Question

Suppose that you charges a $\mathbf{\text{2.5 F}}$capacitor with two $\mathbf{\text{1.5 V}}$batteries. How much charge would be on each plate in the final state? How many excess electrons would be on the negative plate?

Short answer

The number of electrons on the negative plate is $4.68\times {10}^{19}\text{electrons}$.

Step-by-step solution

A concept:

When a capacitor is fully charged, there is a potential difference (p.d.) between its plates, and the larger the area of the plates and/or the smaller the distance between them (known as the separation), the greater the charge on the capacitor can accommodate and the larger its capacity will be.

Divide the entire excess charge from one electron's known charge and that gives the number of charges.

Given data:

The capacitor is charged with two $1.5\text{V}$ batteries, so the total voltage applied to the capacitor’s plates is,

$\begin{array}{rcl}V& =& 1.5\text{V+}1.5\text{V}\\ & =& 3\text{V}\end{array}$

The capacitance of the capacitor, $C=2.5\text{F}$

The magnitude of the charge on an electron,$e=1.6\times {10}^{-19}\text{C}$

Number of electrons on the negative plate:

Charge on the capacitor’s plate is given by a relation:

$Q=CV$ ..... (1)

The number of excess electrons on either of the plates is given by a relation,

$n=\frac{Q}{e}$ ..... (2)

Here, $Q$is the charge on the capacitor plate, $V$is the voltage applied to the capacitor plates, and $e$is the charge of the electron.

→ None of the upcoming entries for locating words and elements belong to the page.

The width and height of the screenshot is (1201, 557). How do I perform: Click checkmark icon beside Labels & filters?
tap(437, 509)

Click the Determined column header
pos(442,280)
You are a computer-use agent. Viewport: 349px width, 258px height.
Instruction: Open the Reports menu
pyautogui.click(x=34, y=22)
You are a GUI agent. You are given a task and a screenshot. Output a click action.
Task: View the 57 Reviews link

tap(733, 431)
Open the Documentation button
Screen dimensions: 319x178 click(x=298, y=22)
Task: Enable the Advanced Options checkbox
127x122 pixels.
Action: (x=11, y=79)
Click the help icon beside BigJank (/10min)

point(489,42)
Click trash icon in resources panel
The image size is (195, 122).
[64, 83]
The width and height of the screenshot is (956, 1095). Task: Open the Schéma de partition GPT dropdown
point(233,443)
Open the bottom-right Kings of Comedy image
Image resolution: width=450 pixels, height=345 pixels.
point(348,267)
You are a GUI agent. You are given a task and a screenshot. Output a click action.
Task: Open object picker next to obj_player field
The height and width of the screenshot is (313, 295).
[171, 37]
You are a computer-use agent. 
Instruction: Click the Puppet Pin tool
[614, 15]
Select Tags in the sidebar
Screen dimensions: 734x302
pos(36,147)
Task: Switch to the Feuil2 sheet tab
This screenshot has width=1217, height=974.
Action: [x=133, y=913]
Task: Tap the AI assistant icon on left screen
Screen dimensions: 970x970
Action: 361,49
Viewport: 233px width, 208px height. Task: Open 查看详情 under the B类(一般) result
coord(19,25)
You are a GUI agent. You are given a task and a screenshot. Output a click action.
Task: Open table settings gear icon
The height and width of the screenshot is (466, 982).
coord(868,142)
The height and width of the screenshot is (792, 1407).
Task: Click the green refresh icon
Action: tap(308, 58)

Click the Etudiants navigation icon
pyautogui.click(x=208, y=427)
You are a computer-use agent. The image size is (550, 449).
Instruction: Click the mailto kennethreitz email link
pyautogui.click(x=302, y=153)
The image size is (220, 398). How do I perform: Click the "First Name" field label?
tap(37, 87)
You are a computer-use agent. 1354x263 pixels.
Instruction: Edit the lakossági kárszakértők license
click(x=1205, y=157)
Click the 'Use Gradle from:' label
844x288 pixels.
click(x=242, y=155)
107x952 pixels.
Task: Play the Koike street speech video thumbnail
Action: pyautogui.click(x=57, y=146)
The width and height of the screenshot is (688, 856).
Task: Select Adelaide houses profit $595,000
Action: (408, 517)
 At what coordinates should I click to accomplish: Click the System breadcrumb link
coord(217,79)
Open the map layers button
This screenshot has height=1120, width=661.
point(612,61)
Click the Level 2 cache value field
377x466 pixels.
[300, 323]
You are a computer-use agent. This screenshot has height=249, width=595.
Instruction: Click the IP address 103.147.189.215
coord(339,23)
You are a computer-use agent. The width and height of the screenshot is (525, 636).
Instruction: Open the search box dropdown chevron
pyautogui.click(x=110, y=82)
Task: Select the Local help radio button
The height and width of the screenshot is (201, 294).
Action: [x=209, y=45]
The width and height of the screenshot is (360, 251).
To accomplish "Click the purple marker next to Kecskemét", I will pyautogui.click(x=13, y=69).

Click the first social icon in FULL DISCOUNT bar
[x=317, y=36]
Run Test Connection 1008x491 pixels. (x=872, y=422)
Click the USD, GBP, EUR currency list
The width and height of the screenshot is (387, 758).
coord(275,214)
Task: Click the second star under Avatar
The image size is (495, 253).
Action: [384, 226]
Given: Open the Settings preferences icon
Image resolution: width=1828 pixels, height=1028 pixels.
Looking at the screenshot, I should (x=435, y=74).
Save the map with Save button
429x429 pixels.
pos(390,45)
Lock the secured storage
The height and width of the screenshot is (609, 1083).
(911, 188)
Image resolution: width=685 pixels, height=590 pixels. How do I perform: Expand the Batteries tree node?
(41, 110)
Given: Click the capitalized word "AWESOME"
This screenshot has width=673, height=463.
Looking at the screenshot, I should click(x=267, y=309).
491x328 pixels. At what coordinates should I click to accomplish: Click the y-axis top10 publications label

Using equation (1), the magnitude of the charge on each plate of the capacitor can be calculated as,

$\begin{array}{rcl}Q& =& CV\\ & =& \left(2.5\text{F}\right)\left(3.0\text{V}\right)\\ & =& 7.5\text{C}\end{array}$

Using equation (2), the number of excess electrons on the negative plate can be calculated as,

$\begin{array}{rcl}n& =& \frac{Q}{e}\\ & =& \frac{7.5\text{C}}{1.6\times {10}^{-19}\text{C}}\\ & =& 4.68\times {10}^{19}\text{electrons}\end{array}$

Hence, the number of electrons on the negative plate is $4.68\times {10}^{19}\text{electrons}$.